Brasil

Pastor do gabinete paralelo do MEC teria cobrado repasse para obra missionária no exterior

O pastor Arilton Moura, acusado de pedir propina para liberar recursos no Ministério da Educação, pediu doações para uma “obra missionária fora do país” a um dirigente do partido Avante do interior de São Paulo, segundo o último. A informação é do jornal O Globo.

 

José Edvaldo Brito, presidente municipal do Avante de Piracicaba, disse não se lembrar em qual país seria feita a ação religiosa: “Haiti, algo assim, um país pobre”. Ele disse que o pedido foi feito durante negociação com o pastor para planejar um evento da pasta na cidade paulista de Nova Odessa.

 

Brito declarou ainda que conseguiu uma doação de R$ 67 mil, por meio de um amigo “empresário cristão” para a obra.
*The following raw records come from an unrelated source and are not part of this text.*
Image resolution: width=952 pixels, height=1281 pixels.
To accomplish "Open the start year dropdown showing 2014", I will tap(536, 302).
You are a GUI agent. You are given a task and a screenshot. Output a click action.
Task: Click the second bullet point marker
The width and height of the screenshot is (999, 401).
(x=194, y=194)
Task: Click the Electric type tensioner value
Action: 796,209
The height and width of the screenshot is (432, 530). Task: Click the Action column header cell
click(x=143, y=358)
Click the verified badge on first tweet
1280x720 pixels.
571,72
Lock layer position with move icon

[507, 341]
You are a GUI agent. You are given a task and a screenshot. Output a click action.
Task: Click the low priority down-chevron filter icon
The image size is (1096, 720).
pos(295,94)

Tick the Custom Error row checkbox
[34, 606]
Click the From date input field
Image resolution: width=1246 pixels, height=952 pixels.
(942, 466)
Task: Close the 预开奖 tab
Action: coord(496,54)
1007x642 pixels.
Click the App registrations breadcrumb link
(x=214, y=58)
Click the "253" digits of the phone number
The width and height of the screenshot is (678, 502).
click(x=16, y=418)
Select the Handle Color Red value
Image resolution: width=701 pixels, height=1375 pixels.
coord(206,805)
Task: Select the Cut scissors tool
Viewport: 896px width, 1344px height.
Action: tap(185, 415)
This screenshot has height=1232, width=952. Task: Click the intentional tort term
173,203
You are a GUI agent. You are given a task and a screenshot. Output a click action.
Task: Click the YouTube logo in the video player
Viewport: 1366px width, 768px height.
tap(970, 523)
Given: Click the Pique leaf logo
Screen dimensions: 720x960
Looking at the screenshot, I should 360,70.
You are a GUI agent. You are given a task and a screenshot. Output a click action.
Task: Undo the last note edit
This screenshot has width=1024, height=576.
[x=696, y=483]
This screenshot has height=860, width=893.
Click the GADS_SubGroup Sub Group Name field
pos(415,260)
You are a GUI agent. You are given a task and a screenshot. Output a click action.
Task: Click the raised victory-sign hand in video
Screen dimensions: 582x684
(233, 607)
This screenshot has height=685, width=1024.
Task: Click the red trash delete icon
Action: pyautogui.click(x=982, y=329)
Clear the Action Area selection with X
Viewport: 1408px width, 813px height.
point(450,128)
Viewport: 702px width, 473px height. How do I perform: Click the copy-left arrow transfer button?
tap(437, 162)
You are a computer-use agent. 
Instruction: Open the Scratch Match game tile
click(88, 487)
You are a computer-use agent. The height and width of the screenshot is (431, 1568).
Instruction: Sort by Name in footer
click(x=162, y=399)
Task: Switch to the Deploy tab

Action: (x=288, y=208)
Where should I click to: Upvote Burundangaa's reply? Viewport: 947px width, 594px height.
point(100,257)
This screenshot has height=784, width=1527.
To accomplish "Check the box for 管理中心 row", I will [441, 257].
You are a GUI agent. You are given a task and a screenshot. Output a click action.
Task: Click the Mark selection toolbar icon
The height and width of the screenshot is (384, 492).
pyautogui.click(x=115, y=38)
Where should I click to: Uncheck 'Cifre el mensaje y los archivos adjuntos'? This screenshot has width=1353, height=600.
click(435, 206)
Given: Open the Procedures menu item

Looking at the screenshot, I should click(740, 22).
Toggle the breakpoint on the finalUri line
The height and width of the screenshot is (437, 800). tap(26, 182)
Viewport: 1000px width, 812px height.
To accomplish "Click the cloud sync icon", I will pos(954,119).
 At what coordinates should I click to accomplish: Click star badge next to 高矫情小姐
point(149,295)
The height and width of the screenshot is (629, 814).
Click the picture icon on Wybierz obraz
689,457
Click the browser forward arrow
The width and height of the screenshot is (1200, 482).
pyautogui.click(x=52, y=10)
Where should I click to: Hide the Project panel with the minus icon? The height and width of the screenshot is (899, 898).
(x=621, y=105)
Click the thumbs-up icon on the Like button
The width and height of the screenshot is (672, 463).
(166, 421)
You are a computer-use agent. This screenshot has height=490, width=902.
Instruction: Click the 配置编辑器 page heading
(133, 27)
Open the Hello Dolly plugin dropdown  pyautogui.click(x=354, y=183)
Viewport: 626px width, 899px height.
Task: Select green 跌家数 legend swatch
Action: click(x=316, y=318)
Afirmou que só começou a desconfiar do pedido após o encontro em Nova Odessa para o qual Moura  fez “exigências” de compras de passagens para sua comitiva.

 

Segundo Brito, as passagens, compradas em cima da hora, custaram R$ 28 mil, quantia arrecadada através de doações pelo então secretário de Governo de Nova Odessa, Marco Antônio Barion, conhecido como Russo.